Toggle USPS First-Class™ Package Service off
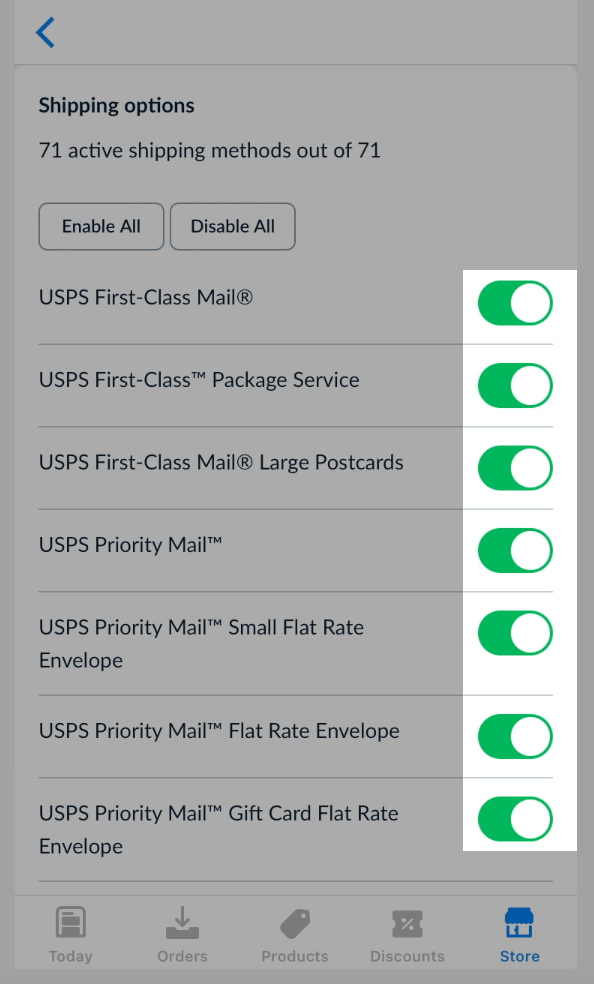This screenshot has width=594, height=984. 514,385
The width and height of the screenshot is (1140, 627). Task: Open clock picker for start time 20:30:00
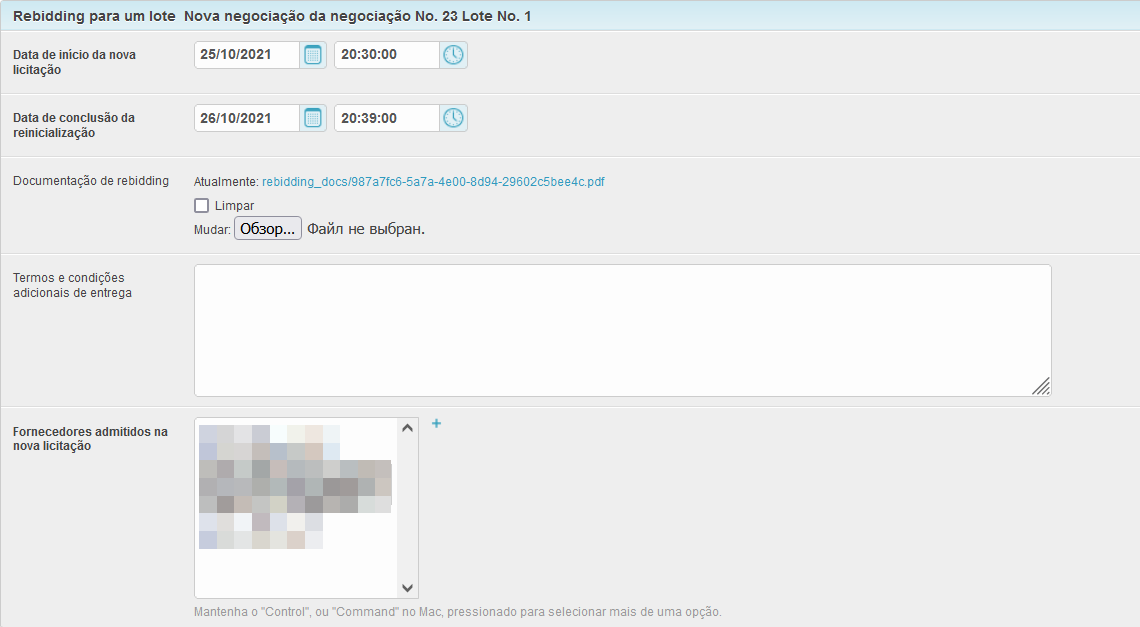(x=453, y=55)
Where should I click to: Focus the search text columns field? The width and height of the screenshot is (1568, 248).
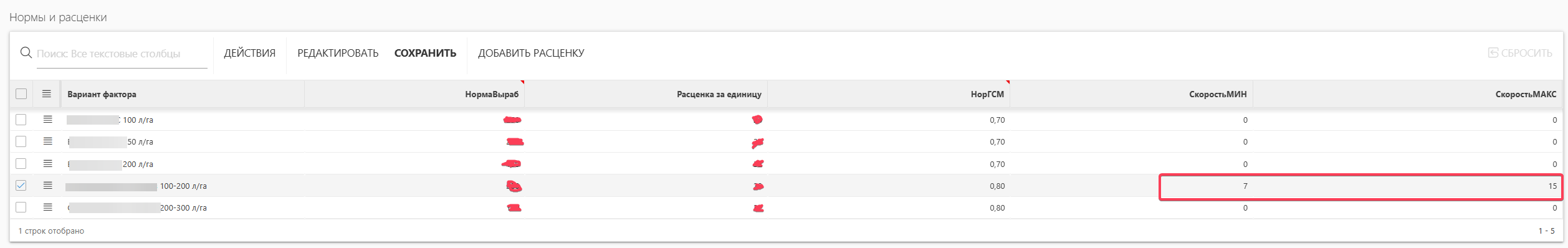(122, 54)
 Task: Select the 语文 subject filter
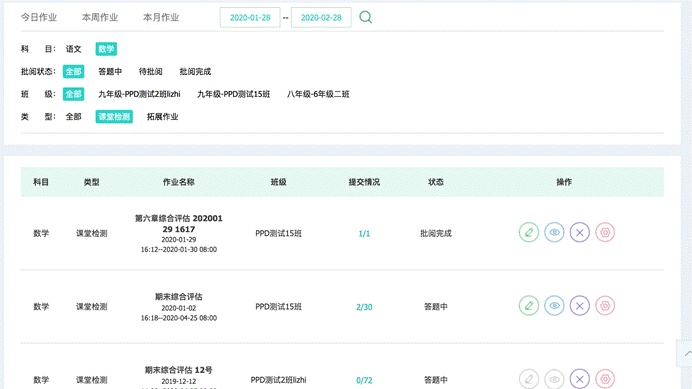(74, 49)
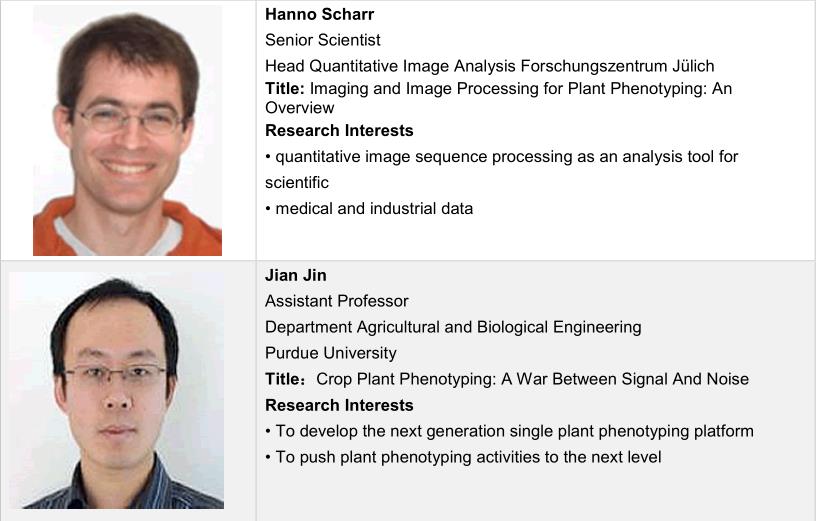Click the bold Title label in Jian Jin's entry
Image resolution: width=817 pixels, height=521 pixels.
point(284,379)
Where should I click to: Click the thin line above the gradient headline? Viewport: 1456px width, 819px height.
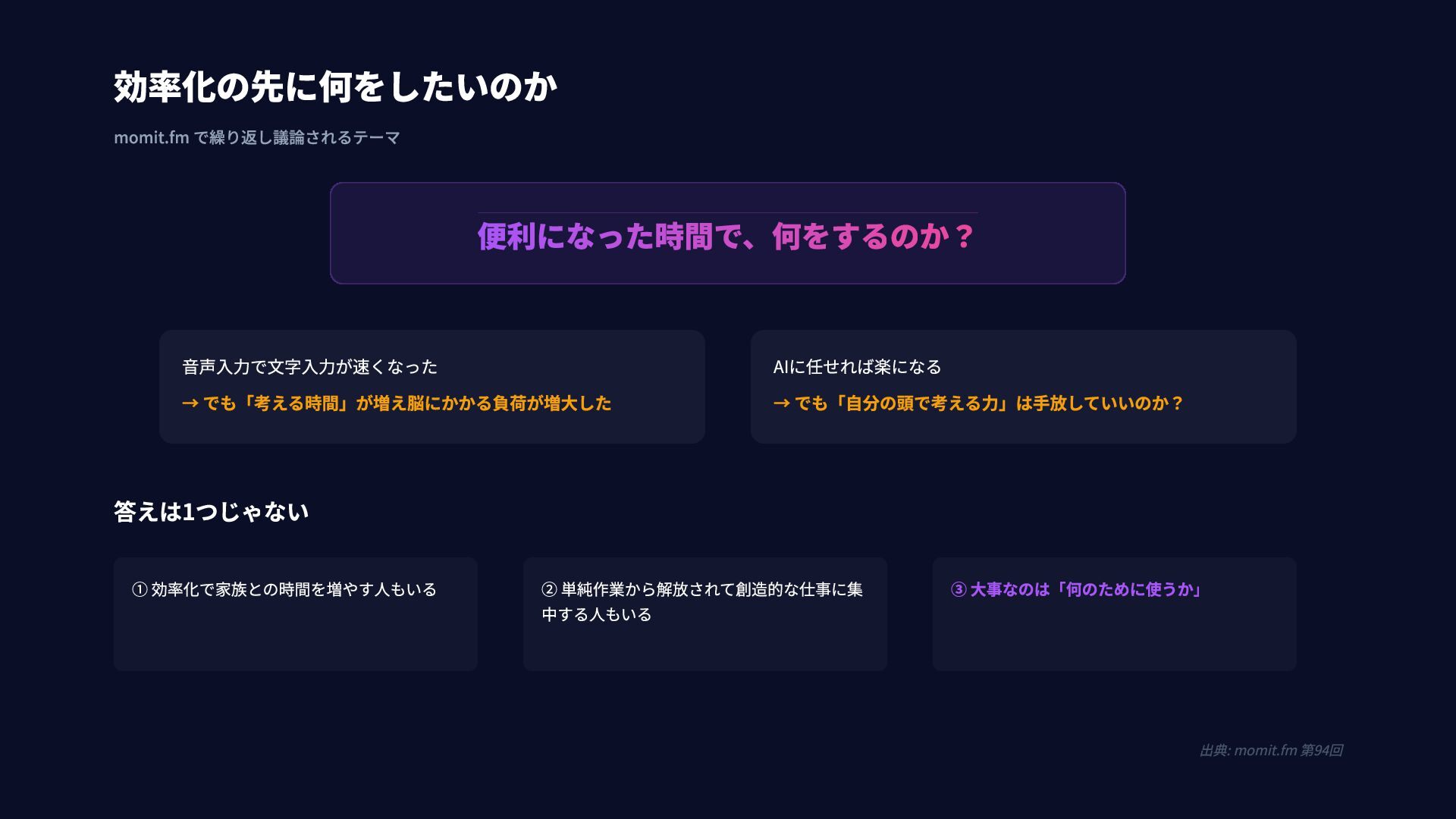tap(726, 213)
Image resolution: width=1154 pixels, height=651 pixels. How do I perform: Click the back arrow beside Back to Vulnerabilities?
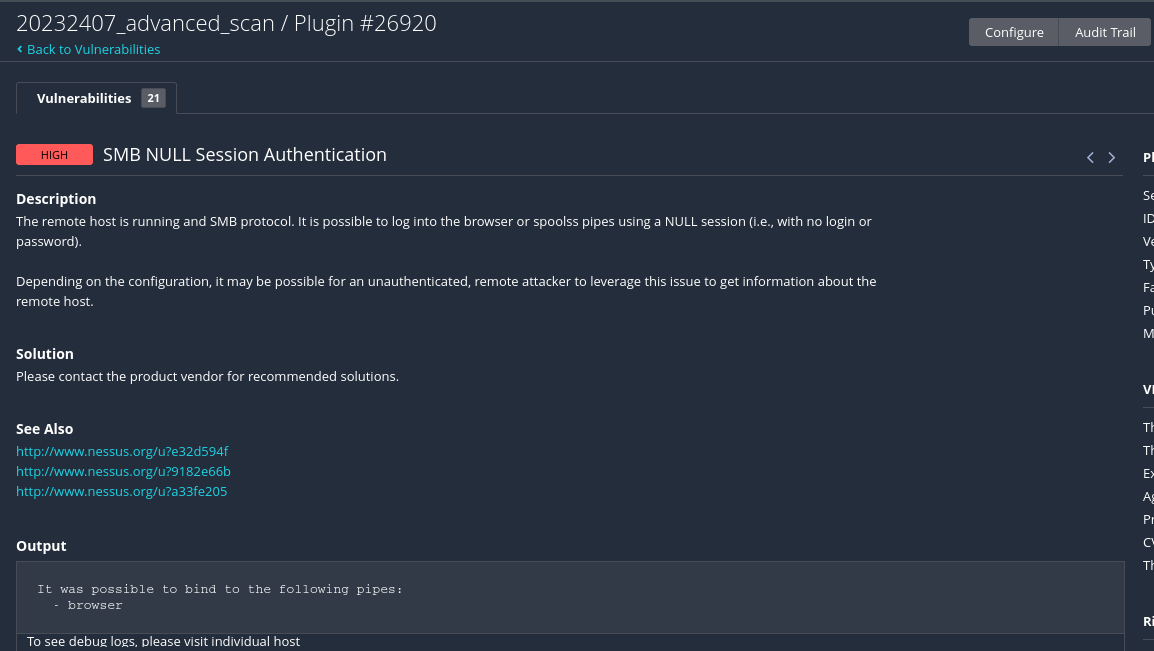20,49
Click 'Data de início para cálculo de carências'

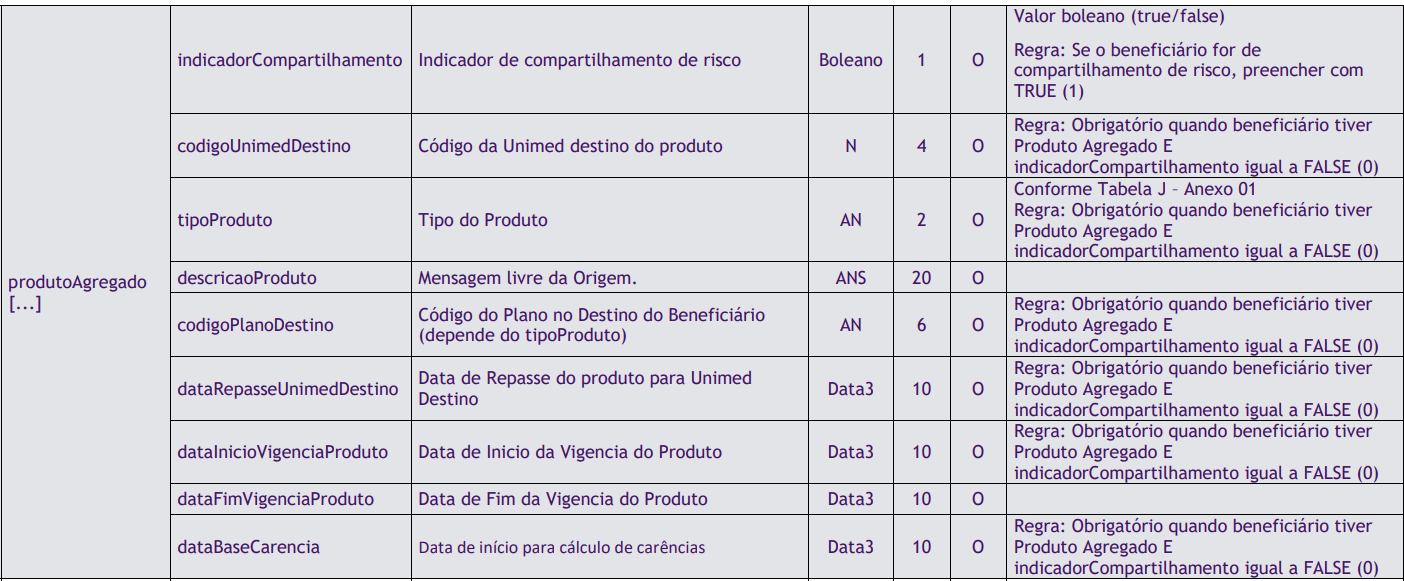click(562, 547)
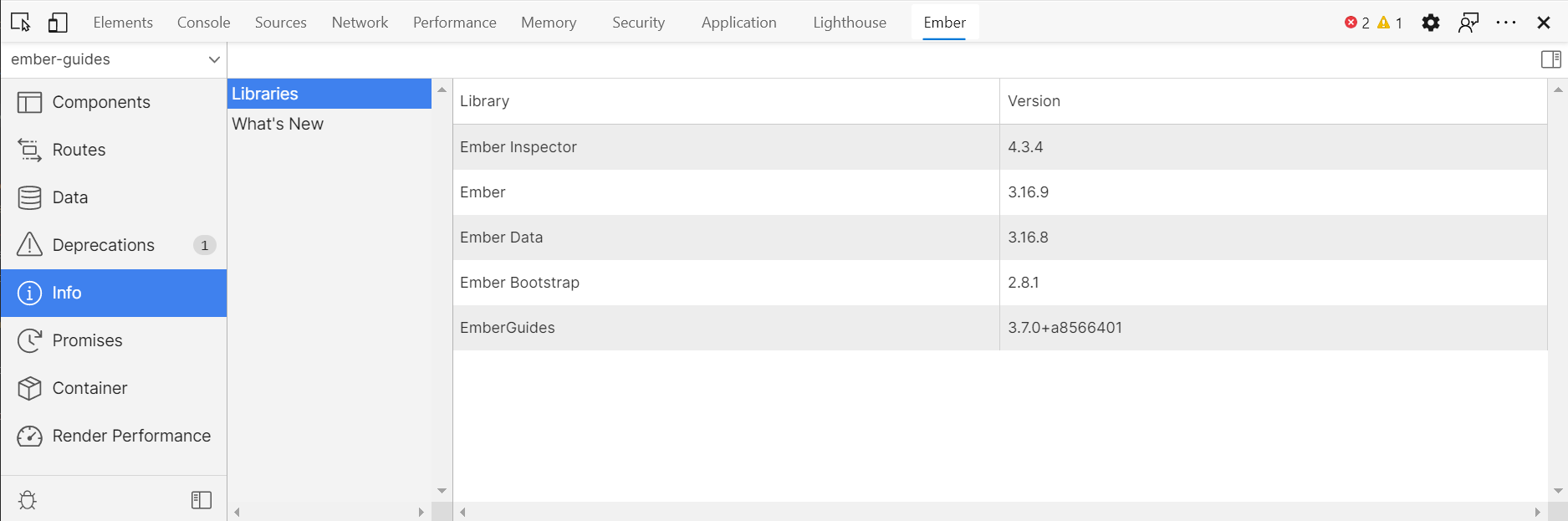The height and width of the screenshot is (521, 1568).
Task: Open the Components panel in sidebar
Action: click(100, 102)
::::::
### [Task to complete]
Rewrite the lines from the one that contains "Where should I click to: Focus" through the end of the items, inclusive, with "Vulnerabilities" replaced by "Findings" and everything else unchanged. Leave the pictures out of your answer.

### [Solution to the exercise]
Where should I click to: Focus the search text columns field? The width and height of the screenshot is (1568, 248).
(122, 54)
 Task: Select the 语文 subject filter
(74, 49)
Click the bold Title label in Jian Jin's entry
Image resolution: width=817 pixels, height=521 pixels.
point(284,379)
Where should I click to: Click the thin line above the gradient headline? Viewport: 1456px width, 819px height.
tap(726, 213)
Image resolution: width=1154 pixels, height=651 pixels. How do I perform: Click the back arrow beside Back to Findings?
20,49
Click 'Data de início para cálculo de carências'

click(562, 547)
The height and width of the screenshot is (521, 1568).
Task: Open the Components panel in sidebar
Action: click(100, 102)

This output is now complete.